Blasfêmico, o personagem zomba da procissão da Sexta-feira Santa enquanto é visto pela janela saboreando carne vermelha. Independente da polêmica e de sua falta de respeito, ainda dentro de sua contradição, algumas de suas falas acabam nos fazendo refletir sobre o que acreditamos e por que acreditamos naquilo que muitas vezes não podemos ver. O personagem faz questão de deixar claro que nada do além o faz sentir medo, já para ele nada disso existe de fato.
A condição de agente funerário e sua total descrença dão ao personagem um status de todo poderoso como se ele tivesse poderes sobrenaturais.

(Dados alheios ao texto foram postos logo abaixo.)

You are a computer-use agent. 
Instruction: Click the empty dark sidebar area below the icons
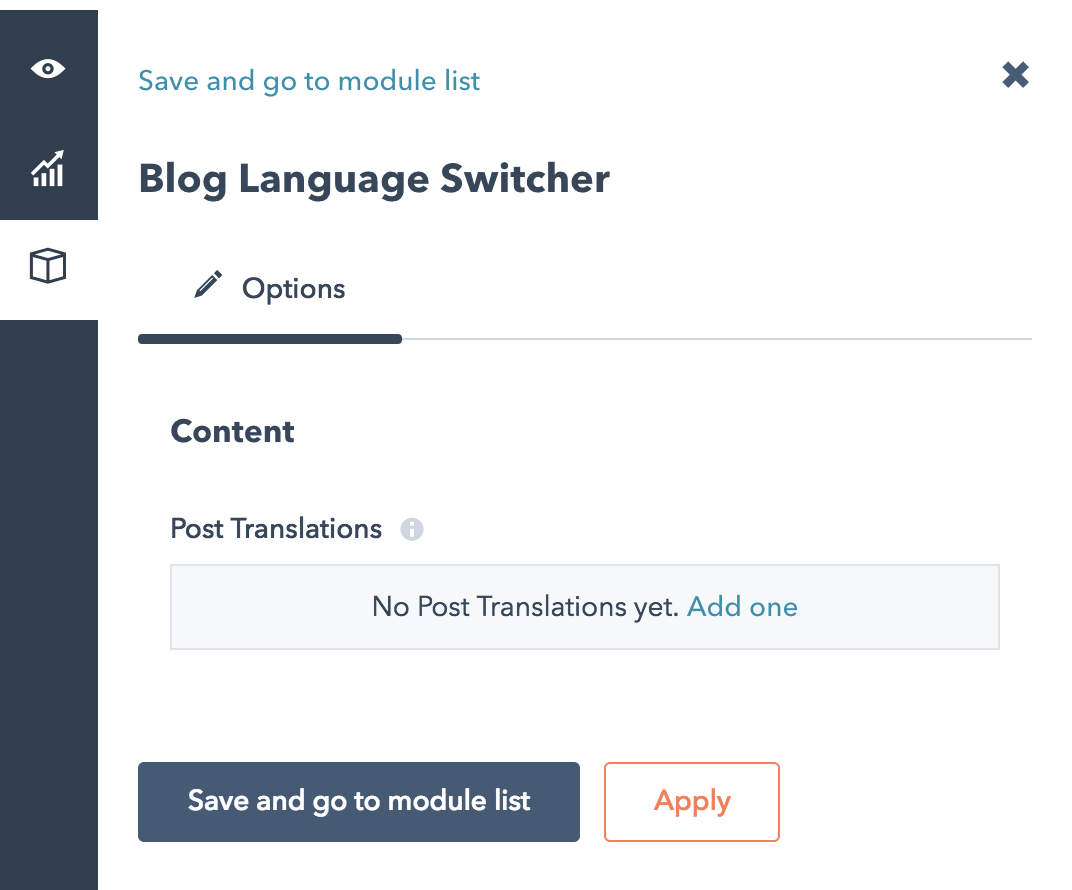point(48,600)
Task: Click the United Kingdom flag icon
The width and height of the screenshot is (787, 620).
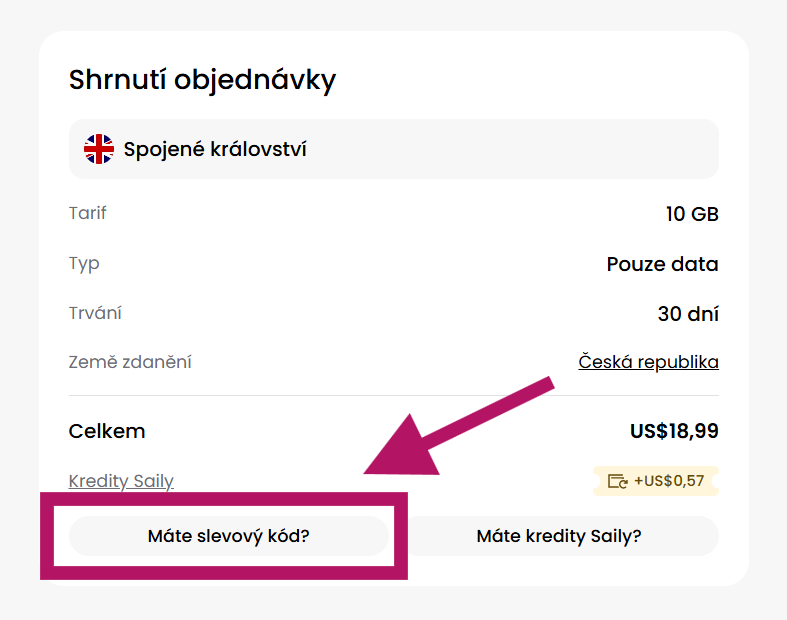Action: [99, 150]
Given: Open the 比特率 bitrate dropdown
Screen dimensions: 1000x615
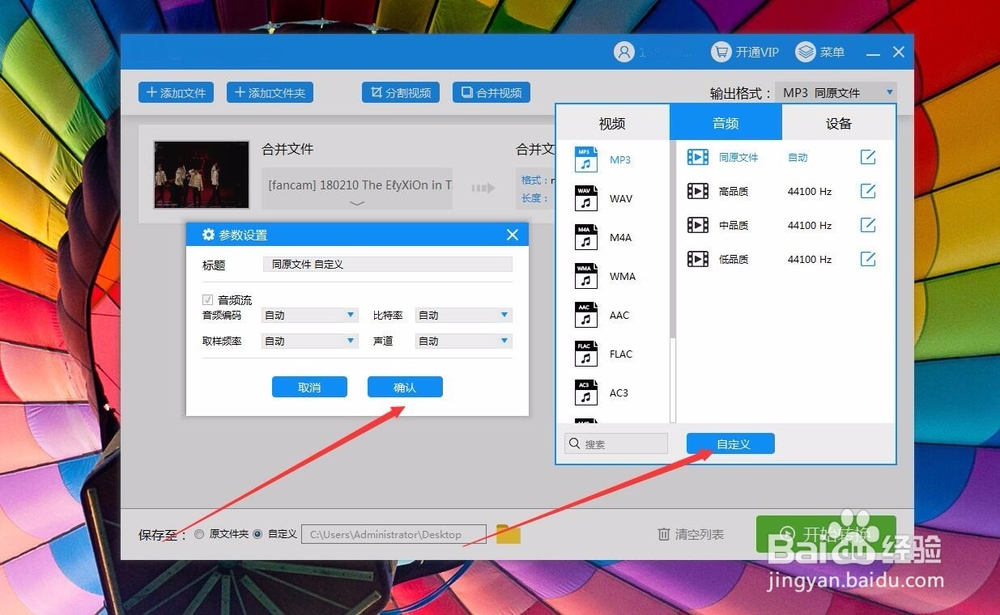Looking at the screenshot, I should (463, 315).
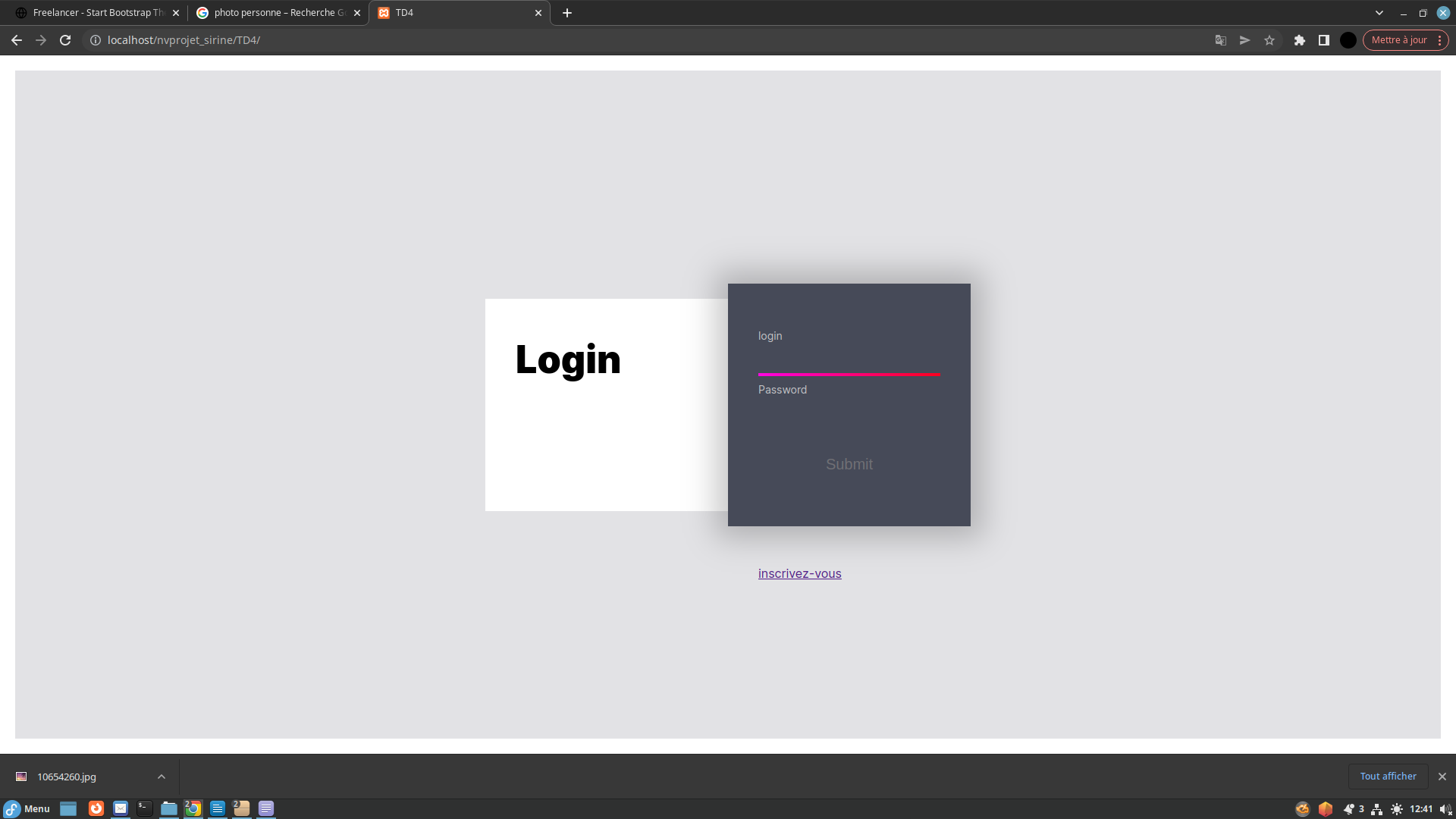1456x819 pixels.
Task: Switch to the Freelancer Start Bootstrap tab
Action: pos(97,13)
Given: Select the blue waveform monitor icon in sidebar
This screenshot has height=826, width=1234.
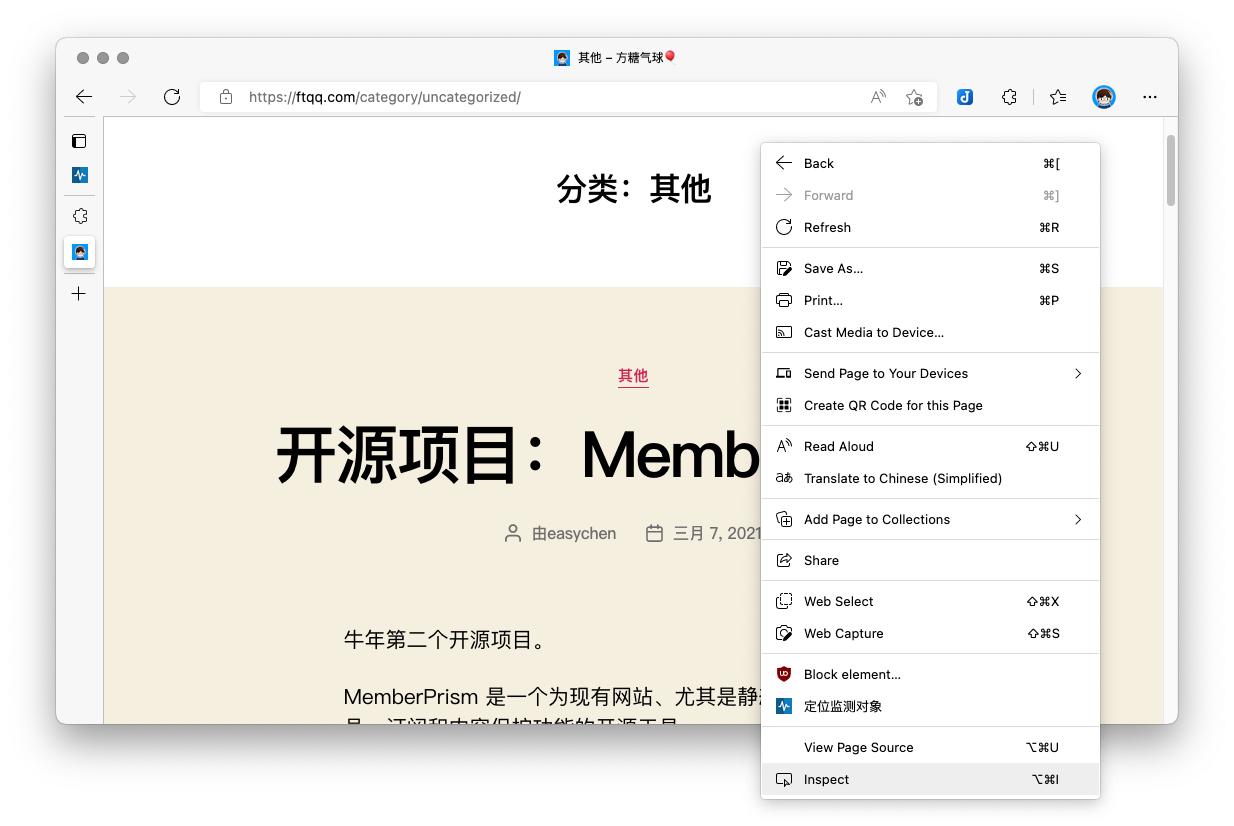Looking at the screenshot, I should pyautogui.click(x=79, y=175).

Confesso até que antes de ver o filme eu sempre pensei que o Zé do Caixão fosse dotado de forças do além, mas é justamente o oposto. Mojica criou um personagem com uma figura tão poderosa que os habitantes da cidade que o temem, o veem como um ser sobrenatural. Tudo por conta da sua figura intimidadora.
No longa é forte a retratação do tradicionalismo brasileiro, principalmente das pequenas cidade do interior. Assim como a forte superstição passada de geração para geração. O sobrenatural vem como forma de punir o personagem por todo o mal que ele fez. Isso também parece carregar uma contradição, já que o personagem que apresenta uma ideia questionadora (no sentido religioso e nas crenças populares) é punido justamente por forças aparentemente sobrenaturais.
Para a época em que foi realizado, À Meia-Noite Levarei Sua Alma, nem seria considerado um filme trash, já que é notável como Mojica era atento aos detalhes. Usando efeitos até bons para época, é possível perceber como o cineasta amava mesmo cinema e sua dedicação a essa forma de arte, ultrapassou qualquer conhecimento que poderia ter sido adquirido em um curso.